▶ STATED EXERCISE
Copy the following lines verbatim.
=== DATA FOR THE TASK ===
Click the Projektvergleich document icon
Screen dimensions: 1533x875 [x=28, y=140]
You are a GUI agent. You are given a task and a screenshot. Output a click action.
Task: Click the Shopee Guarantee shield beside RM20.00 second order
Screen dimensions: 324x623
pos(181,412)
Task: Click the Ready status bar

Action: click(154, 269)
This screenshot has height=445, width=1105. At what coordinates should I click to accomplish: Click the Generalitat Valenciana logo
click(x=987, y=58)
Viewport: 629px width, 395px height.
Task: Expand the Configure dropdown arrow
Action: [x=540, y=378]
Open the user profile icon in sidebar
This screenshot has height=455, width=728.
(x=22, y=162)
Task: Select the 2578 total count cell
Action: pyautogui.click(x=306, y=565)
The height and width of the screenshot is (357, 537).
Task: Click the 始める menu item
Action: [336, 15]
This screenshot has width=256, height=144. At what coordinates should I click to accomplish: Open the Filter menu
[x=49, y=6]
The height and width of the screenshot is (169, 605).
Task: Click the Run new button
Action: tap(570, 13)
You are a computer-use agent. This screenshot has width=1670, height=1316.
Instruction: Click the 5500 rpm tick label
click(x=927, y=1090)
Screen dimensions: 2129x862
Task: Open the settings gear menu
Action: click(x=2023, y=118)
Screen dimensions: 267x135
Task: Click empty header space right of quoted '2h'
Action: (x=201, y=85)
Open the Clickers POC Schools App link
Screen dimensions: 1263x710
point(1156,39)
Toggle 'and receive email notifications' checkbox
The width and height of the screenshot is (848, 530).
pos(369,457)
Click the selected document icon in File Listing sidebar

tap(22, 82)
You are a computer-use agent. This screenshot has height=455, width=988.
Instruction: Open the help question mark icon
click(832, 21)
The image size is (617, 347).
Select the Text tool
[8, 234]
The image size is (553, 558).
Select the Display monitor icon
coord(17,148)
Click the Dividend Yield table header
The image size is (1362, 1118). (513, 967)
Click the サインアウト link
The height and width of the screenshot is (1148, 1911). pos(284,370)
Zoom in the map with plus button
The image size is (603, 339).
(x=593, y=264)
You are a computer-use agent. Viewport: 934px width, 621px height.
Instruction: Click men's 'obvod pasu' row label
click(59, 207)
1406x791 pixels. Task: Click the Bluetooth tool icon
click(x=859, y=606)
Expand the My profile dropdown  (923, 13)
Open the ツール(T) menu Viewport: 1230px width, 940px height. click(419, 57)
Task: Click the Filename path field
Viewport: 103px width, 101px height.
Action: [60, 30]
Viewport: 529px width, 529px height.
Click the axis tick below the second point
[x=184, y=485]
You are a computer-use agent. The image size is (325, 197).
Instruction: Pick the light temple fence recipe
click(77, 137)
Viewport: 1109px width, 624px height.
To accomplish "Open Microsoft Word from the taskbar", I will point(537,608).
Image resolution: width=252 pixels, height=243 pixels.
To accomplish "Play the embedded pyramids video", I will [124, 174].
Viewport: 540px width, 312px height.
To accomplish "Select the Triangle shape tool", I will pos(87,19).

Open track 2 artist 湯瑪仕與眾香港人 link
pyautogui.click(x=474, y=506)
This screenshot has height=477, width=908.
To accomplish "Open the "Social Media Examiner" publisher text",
===
▶ THE RESULT
Click the Projektvergleich document icon
Screen dimensions: 1533x875 [x=28, y=140]
You are a GUI agent. You are given a task and a screenshot. Output a click action.
Task: Click the Shopee Guarantee shield beside RM20.00 second order
Screen dimensions: 324x623
pos(181,412)
Task: Click the Ready status bar

Action: click(154, 269)
This screenshot has height=445, width=1105. At what coordinates should I click to accomplish: Click the Generalitat Valenciana logo
click(x=987, y=58)
Viewport: 629px width, 395px height.
Task: Expand the Configure dropdown arrow
Action: [x=540, y=378]
Open the user profile icon in sidebar
This screenshot has height=455, width=728.
(x=22, y=162)
Task: Select the 2578 total count cell
Action: pyautogui.click(x=306, y=565)
The height and width of the screenshot is (357, 537).
Task: Click the 始める menu item
Action: [336, 15]
This screenshot has width=256, height=144. At what coordinates should I click to accomplish: Open the Filter menu
[x=49, y=6]
The height and width of the screenshot is (169, 605).
Task: Click the Run new button
Action: tap(570, 13)
You are a computer-use agent. This screenshot has width=1670, height=1316.
Instruction: Click the 5500 rpm tick label
click(x=927, y=1090)
Screen dimensions: 2129x862
Task: Open the settings gear menu
Action: click(x=2023, y=118)
Screen dimensions: 267x135
Task: Click empty header space right of quoted '2h'
Action: (x=201, y=85)
Open the Clickers POC Schools App link
Screen dimensions: 1263x710
point(1156,39)
Toggle 'and receive email notifications' checkbox
The width and height of the screenshot is (848, 530).
pos(369,457)
Click the selected document icon in File Listing sidebar

tap(22, 82)
You are a computer-use agent. This screenshot has height=455, width=988.
Instruction: Open the help question mark icon
click(832, 21)
The image size is (617, 347).
Select the Text tool
[8, 234]
The image size is (553, 558).
Select the Display monitor icon
coord(17,148)
Click the Dividend Yield table header
The image size is (1362, 1118). (513, 967)
Click the サインアウト link
The height and width of the screenshot is (1148, 1911). pos(284,370)
Zoom in the map with plus button
The image size is (603, 339).
(x=593, y=264)
You are a computer-use agent. Viewport: 934px width, 621px height.
Instruction: Click men's 'obvod pasu' row label
click(59, 207)
1406x791 pixels. Task: Click the Bluetooth tool icon
click(x=859, y=606)
Expand the My profile dropdown  (923, 13)
Open the ツール(T) menu Viewport: 1230px width, 940px height. click(419, 57)
Task: Click the Filename path field
Viewport: 103px width, 101px height.
Action: [60, 30]
Viewport: 529px width, 529px height.
Click the axis tick below the second point
[x=184, y=485]
You are a computer-use agent. The image size is (325, 197).
Instruction: Pick the light temple fence recipe
click(77, 137)
Viewport: 1109px width, 624px height.
To accomplish "Open Microsoft Word from the taskbar", I will point(537,608).
Image resolution: width=252 pixels, height=243 pixels.
To accomplish "Play the embedded pyramids video", I will [124, 174].
Viewport: 540px width, 312px height.
To accomplish "Select the Triangle shape tool", I will pos(87,19).

Open track 2 artist 湯瑪仕與眾香港人 link
pyautogui.click(x=474, y=506)
This screenshot has height=477, width=908.
To accomplish "Open the "Social Media Examiner" publisher text",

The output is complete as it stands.